Figure 3. Mechanisms of simian virus 40 infection and cell transformation.

Upon SV40 entry, Tag is expressed and accumulates in the host cells, where it binds to p53, pRb, p300, p400 and possibly other proteins, to form a multiprotein complex that activates transcription of IGF-1. Tag also induces, possibly with similar mechanisms, the expression of other growth factors. (A) In the majority of infected HM, late gene transcription leads to VP1-3 viral capsid protein expression and virion assembly. Host cells undergo necrotic lysis, owing to massive viral release and a PARP-mediated mechanism. (B) In a fraction of infected HM, VP1-3 expression is blocked by the antisense mechanism [35], virions are neither assembled nor released and host cells survive. (C) In these cells, the signaling induced by the autocrine IGF-1/IGF-1R loop (and by other ligand/receptor autocrine circuits) eventually leads to G1/S progression and cell proliferation.

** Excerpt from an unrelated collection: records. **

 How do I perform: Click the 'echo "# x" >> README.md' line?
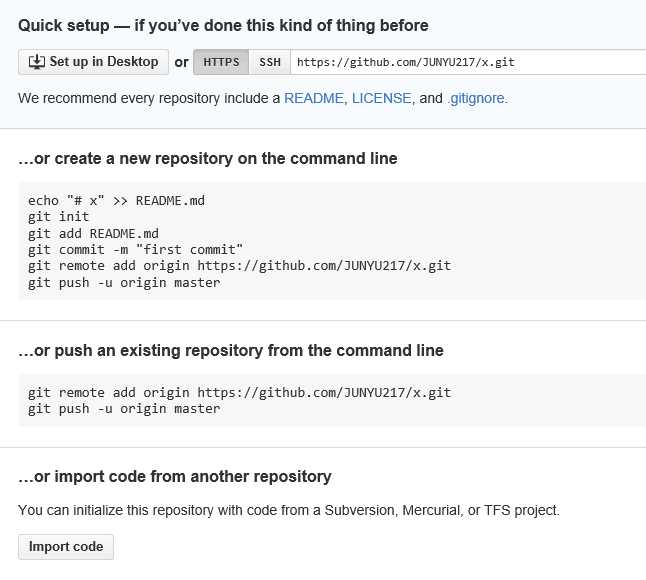(x=116, y=201)
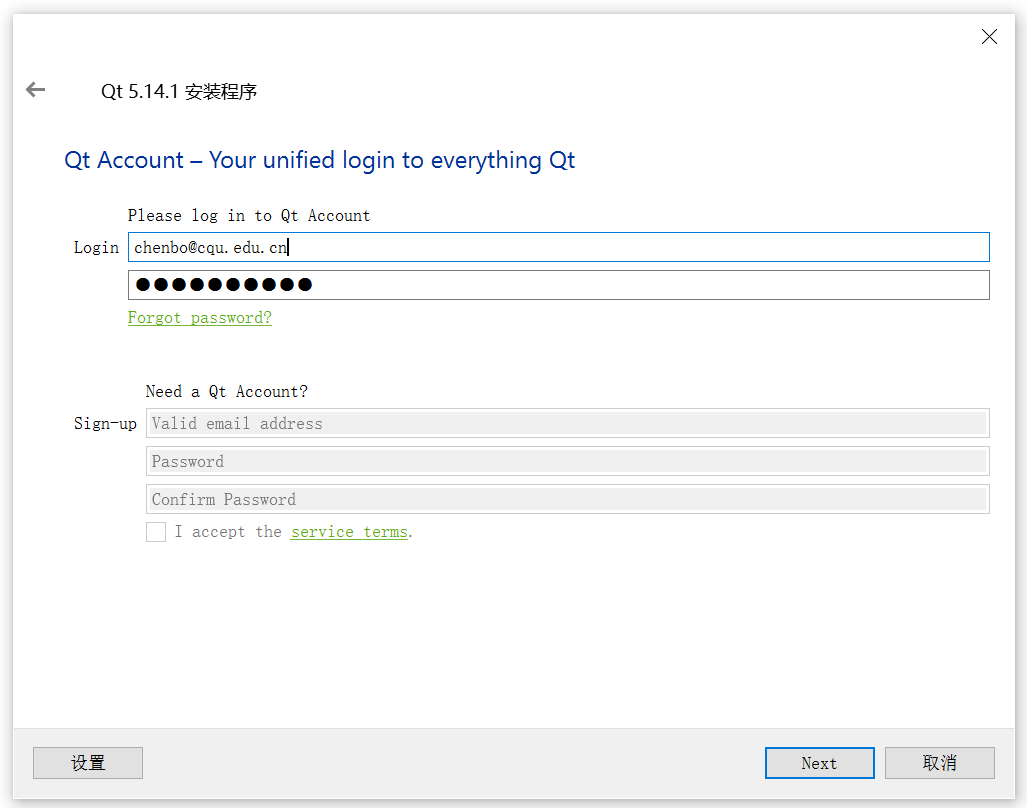The width and height of the screenshot is (1027, 808).
Task: Click the Please log in to Qt Account label
Action: click(x=249, y=216)
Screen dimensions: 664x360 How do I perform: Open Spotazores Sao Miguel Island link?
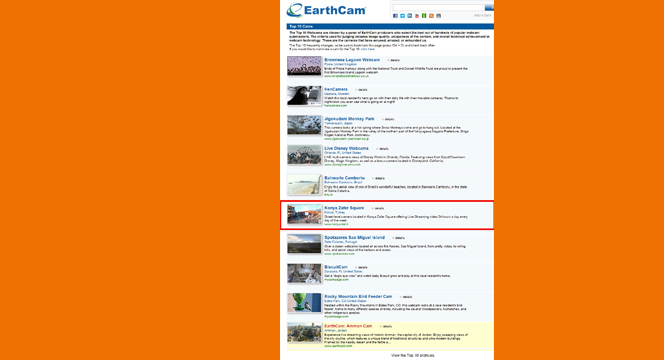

Also tag contributes to cell survival inducing Akt activity as a consequence of PP2A inhibition. (D) Exposure to asbestos activates EGFR signaling, leading to ERK activity and AP-1 transcription, and induces programmed cell necrosis with consequent release of HMGB1 and other proinflammatory cytokines [77], leading to chronic inflammation. (E) The signaling induced by asbestos and SV40 infection, either independently or in a cooperative manner, can promote HM transformation and mesothelioma development.

EGFR: EGF receptor; HM: Human primary mesothelial cell; HMGB1: High molecular group binding protein 1; PARP: Poly (ADP-ribose) polymerase; pRb: Retinoblastoma protein; SV40: Simian virus 40; Tag: Large T antigen; tag: Small t antigen; VEGFR: VEGF receptor.